When #BlackLivesMatter, when #BlackandBrownLivesMatter, and when #AllLivesMatter

We really missed Pastor P___ at the interfaith breakfast two weeks ago. He has a powerful spirit and he’s involved in EVERYTHING in our community. And I was looking forward to hearing him talk about the Black and Latino clergy group that meets to talk about their shared commitment to one another’s communities, both under assault.

But Pastor P____ had to be with family. The night before, his mother-in-law had died at the border at the hands of a Coyote, a smuggler of immigrants.

We grieved, but I don’t know how many Americans grieved with us about another victim of the US-Mexico border. And I wonder how much Brown lives matter in America, even though Brown labor fuels the American economy.

yeshua
Yeshua by John Bonifacio Moreno

In a faith community celebrating resurrection, I am not sure my community really wants to see a Brown Jesus rise.

 

Walter Scott shouldn’t have had to be famous. He shouldn’t have been chased and killed and framed. Unlike Pastor P____’s mother-in-law, we will all know his name soon if we don’t already.

In his Easter sermon, Rev. Osagyefo Sekou said that the blood of Michael Brown might ultimately be our salvation: we might find redemption in creating a world where no more Michael Browns will be slain. But today, unable to watch the footage of the hunting and killing of the father of four, I wonder whether that feels as unlikely to Rev. Sekou as it does to me.

In a faith community celebrating resurrection, I am not sure my community really wants to see a Black Jesus rise.blackjesus66

 

On Good Friday, I joined a worship/public witness in front of the courthouse and jail. We prayed ten stations of the cross, recognizing their intersections with the cruel treatment inflicted on Black people and Black communities, joining with the whole #ReclaimHolyWeek community. We chanted, “In Jim Crow America, the body of Christ is Black.” The leadership and coordination was mostly although not all Black. One of my sheroes from the Black Friday 14 personed the megaphone so we could hear all the speakers. (I participated in communion, offering the blessing over the cup.) And one of my favorite pastors led the opening invocation. She is proudly Black (and proudly queer) and she is fiercely committed to advocating for the dignity of her people.
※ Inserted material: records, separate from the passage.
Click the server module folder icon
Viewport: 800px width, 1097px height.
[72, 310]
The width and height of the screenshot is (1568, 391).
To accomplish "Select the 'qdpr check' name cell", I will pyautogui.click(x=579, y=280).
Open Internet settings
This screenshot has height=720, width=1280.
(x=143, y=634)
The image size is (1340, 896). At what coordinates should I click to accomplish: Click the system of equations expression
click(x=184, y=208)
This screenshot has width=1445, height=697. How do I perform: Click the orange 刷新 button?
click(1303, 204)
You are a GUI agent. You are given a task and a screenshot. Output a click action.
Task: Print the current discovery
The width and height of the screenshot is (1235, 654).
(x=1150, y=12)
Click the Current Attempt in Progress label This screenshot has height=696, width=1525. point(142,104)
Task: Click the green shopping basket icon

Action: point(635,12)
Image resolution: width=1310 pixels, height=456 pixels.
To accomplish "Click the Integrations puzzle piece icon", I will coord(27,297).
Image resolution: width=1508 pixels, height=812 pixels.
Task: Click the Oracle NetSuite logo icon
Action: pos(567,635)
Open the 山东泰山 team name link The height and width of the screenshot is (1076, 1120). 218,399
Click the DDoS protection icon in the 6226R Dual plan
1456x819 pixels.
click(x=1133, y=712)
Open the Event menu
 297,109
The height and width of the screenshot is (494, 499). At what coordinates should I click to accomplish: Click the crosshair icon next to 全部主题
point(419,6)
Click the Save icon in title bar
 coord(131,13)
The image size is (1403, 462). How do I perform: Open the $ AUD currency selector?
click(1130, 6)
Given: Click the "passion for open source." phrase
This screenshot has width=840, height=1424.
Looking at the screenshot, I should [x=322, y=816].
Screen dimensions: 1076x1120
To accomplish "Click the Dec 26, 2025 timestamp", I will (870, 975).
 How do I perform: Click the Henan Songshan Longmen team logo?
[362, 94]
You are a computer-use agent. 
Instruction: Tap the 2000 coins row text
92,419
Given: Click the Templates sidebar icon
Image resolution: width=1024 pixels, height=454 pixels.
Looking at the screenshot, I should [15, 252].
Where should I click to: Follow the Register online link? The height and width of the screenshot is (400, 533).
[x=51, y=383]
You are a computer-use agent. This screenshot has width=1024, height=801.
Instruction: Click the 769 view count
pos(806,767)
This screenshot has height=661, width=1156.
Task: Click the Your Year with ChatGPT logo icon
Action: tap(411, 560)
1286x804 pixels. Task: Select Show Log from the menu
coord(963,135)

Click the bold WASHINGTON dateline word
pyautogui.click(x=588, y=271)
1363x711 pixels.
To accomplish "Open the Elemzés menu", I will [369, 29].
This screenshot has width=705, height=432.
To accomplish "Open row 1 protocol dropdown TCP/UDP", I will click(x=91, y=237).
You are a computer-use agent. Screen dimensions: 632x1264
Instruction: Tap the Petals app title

And she said, “Black Lives Matter.” And she followed it with “All Lives Matter.”

Which is a controversial thing to say within the movement, because “All Lives Matter” is usually used to reject the campaign that says “Black Lives Matter.” And because until we live in an America that acknowledges that all lives will matter WHEN Black lives matter, we still have a long way to go.

But my radical and prophetic sister in Christ said it.

Because it was Good Friday.

And because salvation is for all of us.

And those of us gathered already knew that in America Black Lives don’t matter as much as White lives. And most of us also know that the American economy relies on cheap immigrant labor and forced prison labor so that Black and Brown output matter even while Black and Brown lives do not.

And we knew that we gather to worship a savior who rejected that kind of paradigm, and that is part of what landed him on the cross.

And we knew that all of ours souls are at stake because systemic racism misshapes all of us.

 

I wished in that moment that all of my brothers and sisters who are hurt and offended by the Black Lives Matter campaign could have seen what I saw and felt what I felt in that moment: that part of the Black Lives Matter movement is done for the salvation of everyone, saving us from the fear of Black people we are trained into in order to keep us divided, saving us from broken relationships where we cannot fully know one another and therefore can at best imperfectly love one another, saving us from a militarized police state where the people who join the police force to serve and protect us are trained to view many of us with suspicion and fear, saving us from not being who God made us to be.

 

I used to love that oft preached Good Friday sermon, “It’s Friday, but Sunday’s a’comin’.”

It doesn’t feel like a Sunday world right now. It does not feel like a world ready to embrace a risen insurrectionist any more than it can embrace a Mexican woman longing for family and hope long before she is strangled at the border, any more than it can embrace a Black Coast Guard veteran and father of four long before he is shot for no reason.

The only consolation I find as a person of faith today is that while in a faith community celebrating resurrection, I am not sure my community really wants to see a Black or Brown Jesus rise, He rises nonetheless. And despite my heartbreak yet again, I see Him rising in us.

May we be an Easter people, a people of the resurrection for all people, because Black and Brown lives are at stake, and because that means that everyone’s life is at stake.

One thought on “When #BlackLivesMatter, when #BlackandBrownLivesMatter, and when #AllLivesMatter

  1. “…part of the Black Lives Matter movement is done for the salvation of everyone, saving us from the fear of Black people we are trained into in order to keep us divided….”

    It is that divide that literally cannot live in me, which is why this systemically induced fear of black people tears me apart–I am from a white mother & a black father who weren’t supposed to love each other, never mind make babies w/each other…& yet, here I am, existing as a whole person in a very divided AmeriKKKa.

    Thank you for this beautiful & powerful piece speaking some real important truth.